• _Exercise_
Search the data below for the string "Blush". Extract every line that contains it.

● ● ●

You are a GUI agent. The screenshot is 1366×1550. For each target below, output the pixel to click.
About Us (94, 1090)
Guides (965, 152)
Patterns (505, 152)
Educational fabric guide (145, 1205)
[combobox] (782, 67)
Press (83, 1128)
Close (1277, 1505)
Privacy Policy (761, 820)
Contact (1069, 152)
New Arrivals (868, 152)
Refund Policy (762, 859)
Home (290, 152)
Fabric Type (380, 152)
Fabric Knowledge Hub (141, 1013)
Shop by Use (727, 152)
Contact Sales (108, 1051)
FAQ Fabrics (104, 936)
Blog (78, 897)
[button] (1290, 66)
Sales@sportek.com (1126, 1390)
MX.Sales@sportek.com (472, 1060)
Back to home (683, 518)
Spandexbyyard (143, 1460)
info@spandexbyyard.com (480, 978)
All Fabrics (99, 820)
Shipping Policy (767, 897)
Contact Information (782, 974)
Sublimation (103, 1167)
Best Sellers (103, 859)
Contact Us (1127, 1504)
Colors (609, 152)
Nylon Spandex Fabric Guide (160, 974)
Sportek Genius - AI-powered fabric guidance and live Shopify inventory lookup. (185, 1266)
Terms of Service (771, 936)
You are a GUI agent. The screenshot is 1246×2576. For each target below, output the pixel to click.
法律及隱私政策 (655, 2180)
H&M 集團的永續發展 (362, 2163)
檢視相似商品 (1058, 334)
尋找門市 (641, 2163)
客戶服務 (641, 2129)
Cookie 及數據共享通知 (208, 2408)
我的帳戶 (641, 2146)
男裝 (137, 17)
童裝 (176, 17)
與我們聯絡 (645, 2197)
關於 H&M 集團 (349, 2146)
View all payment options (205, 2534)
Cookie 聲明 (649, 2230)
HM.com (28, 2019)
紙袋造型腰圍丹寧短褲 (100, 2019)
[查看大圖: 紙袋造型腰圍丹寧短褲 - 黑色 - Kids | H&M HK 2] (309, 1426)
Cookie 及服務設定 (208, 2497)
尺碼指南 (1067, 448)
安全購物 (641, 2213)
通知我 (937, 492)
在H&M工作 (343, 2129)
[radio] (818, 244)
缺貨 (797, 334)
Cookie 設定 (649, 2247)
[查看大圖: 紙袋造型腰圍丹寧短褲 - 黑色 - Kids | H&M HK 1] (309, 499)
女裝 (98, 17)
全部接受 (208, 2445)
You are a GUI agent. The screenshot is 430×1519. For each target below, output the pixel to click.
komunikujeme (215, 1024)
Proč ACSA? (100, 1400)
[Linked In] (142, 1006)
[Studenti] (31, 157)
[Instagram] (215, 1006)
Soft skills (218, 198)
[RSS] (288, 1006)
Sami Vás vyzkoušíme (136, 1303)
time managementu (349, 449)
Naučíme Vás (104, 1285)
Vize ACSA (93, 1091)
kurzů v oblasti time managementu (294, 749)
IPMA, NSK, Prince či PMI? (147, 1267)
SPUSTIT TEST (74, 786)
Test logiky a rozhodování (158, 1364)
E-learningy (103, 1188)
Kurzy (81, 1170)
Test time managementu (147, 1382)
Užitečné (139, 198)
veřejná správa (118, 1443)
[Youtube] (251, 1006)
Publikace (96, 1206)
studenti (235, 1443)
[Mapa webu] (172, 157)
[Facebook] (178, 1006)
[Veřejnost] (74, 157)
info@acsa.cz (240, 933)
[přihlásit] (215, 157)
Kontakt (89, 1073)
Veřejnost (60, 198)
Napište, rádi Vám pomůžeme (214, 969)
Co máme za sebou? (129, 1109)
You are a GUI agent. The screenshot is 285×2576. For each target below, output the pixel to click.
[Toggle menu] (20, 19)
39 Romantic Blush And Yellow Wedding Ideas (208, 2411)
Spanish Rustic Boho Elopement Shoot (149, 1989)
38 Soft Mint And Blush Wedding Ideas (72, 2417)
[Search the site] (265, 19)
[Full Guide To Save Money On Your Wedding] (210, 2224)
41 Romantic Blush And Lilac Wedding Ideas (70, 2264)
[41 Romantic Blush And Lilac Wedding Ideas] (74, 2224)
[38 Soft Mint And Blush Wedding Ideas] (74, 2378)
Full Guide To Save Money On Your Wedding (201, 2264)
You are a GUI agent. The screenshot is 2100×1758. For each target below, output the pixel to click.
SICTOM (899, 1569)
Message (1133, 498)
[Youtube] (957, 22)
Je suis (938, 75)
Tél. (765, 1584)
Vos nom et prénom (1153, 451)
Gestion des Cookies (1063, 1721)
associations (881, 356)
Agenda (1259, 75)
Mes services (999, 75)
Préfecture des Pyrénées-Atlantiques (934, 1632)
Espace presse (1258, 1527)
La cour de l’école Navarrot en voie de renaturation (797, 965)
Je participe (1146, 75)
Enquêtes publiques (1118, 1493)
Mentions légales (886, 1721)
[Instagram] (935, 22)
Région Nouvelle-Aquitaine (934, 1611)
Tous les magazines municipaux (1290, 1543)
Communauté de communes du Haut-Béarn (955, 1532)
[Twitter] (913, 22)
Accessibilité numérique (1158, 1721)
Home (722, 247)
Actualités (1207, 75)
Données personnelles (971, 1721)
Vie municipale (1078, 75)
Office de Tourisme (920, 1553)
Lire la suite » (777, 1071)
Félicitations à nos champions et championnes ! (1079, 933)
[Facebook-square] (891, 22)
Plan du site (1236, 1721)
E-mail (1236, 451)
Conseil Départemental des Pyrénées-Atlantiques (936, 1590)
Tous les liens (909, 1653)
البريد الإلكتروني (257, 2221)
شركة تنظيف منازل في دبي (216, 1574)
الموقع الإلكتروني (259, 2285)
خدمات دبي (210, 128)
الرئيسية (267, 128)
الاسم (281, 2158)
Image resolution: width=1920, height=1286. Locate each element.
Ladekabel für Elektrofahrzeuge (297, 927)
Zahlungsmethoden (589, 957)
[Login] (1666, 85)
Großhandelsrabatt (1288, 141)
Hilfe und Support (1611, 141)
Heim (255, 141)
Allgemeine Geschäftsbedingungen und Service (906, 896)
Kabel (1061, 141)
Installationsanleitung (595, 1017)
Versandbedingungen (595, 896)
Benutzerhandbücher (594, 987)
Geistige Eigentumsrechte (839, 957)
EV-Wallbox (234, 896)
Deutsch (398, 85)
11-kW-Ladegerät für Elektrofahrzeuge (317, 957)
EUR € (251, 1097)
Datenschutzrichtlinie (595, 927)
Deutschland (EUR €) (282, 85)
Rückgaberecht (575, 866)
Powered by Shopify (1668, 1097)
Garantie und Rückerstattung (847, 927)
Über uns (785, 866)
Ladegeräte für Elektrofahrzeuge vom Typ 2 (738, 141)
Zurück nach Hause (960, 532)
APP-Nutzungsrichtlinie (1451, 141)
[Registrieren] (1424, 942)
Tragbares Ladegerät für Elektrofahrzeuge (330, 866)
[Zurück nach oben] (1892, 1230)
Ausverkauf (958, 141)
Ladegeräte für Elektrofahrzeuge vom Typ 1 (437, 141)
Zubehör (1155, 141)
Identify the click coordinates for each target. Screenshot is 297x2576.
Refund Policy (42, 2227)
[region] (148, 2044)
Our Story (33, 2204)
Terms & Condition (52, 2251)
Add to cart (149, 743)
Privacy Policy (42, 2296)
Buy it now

● ● ●

• _Response_
39 Romantic Blush And Yellow Wedding Ideas (208, 2411)
38 Soft Mint And Blush Wedding Ideas (72, 2417)
41 Romantic Blush And Lilac Wedding Ideas (70, 2264)
[41 Romantic Blush And Lilac Wedding Ideas] (74, 2224)
[38 Soft Mint And Blush Wedding Ideas] (74, 2378)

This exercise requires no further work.